Türkiye’nin Kuzey ve Doğu Suriye’ye oluşturmak istediği “güvenli bölge”ye yerleştirmek istediği Suriyeli mülteciler endişeli. ‘Bizi malzeme haline getirmesinler’ diyen mülteciler, istikrarsızlaştırılan bölgeye gitmek istemediklerini vurguladı.
Kuzey ve Doğu Suriye’ye yönelik 9 Ekim’de başlatılan saldırılarını sürdüren Türkiye, burada oluşturmayı planladığı “Güvenli Bölge”ye sığınmacı Suriyelileri zorla yerleştirmeyi amaçlıyor.
Mezopotamya Ajansı‘nda (MA) yer alan habere göre Mülteciler ve Sığınmacılar Yardımlaşma ve Dayanışma Derneği’nin verilerine göre, Türkiye’de kayıtlı Suriyeli sayısı 31 Ekim 2019 tarihi itibarıyla bir önceki aya göre 8 bin 529 kişi artarak 3 milyon 680 bin 603 kişiye yükselmiş durumda. Bu rakama kayıtsız olanlar dahil edildiğinde ülkedeki Suriyeli mülteci sayısı yaklaşık 5 milyon civarında.
Suriye’de 2011 yılında başlayan iç savaşa Şam’daki Emevi Camii’nde namaz kılma hedefi ile doğrudan dahil olan Türkiye, kendisine sığınan bu mültecileri Avrupa’ya karşı sık sık koz olarak kullanmaktan geri durmadı.
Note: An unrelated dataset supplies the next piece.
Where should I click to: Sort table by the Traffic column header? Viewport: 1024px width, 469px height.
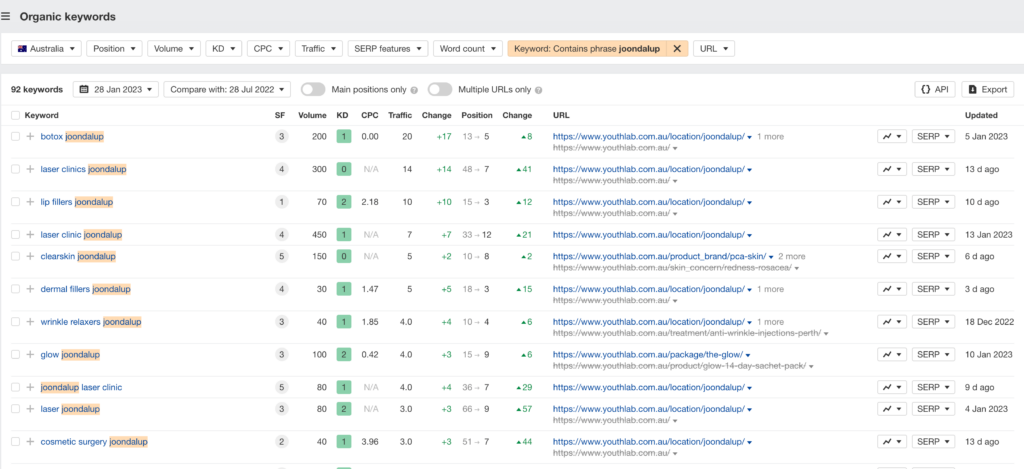point(399,115)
İstanbul Valiliği, 1 Ağustos’ta yaptığı açıklama ile geçici koruma kaydı İstanbul’da olmayan Suriyeli mültecilerin kenti terk etmeleri için 20 Ağustos’a kadar süre vermiş, ilerleyen günlerde ise İçişleri Bakanı Süleyman Soylu, bu tarihi 30 Ekim’e uzatmıştı. Tanınan sürenin ardından Göç İdaresi Genel Müdürlüğü’nden “bugüne ne kadar toplam 364 bin 663 kişinin gönüllü olarak geri dönmüştür” açıklaması geldi.
Bir yanda Kuzey ve Doğu Suriye’ye yönelik saldırılarla bölge halkı zorla yerinden edilmeye devam edilirken, İzmir ve Adana’da yaşayan Suriyeliler, “güvenli bölge”ye yerleştirilmeleri konusunda oldukça endişeli.
Mülteciler kaygılı
Yaşadıkları Suriye’nin Halep kentinden 2,5 yıl önce eşi ve çocuğuyla beraber İzmir’e gelen mültecilerden biri olan Aliye Hadip, Türk yetkililerinin ‘güvenli bölge’ söylemleri konusunda kaygılı olduğunu dile getirdi.
Halep’te iken henüz 3 aylık olan kalp hastası bebeğinin tedavi gördüğü hastanenin IŞİD tarafından bombalanması sonucu yaşamını yitirdiğini anlatan Hadip, cenazesini bile bulamadıkları çocuğunun yasını tuttukları köydeki evlerinin de yine IŞİD’liler tarafından bir gece gerçekleştirilen bombardımanda yıkıldığını belirtti.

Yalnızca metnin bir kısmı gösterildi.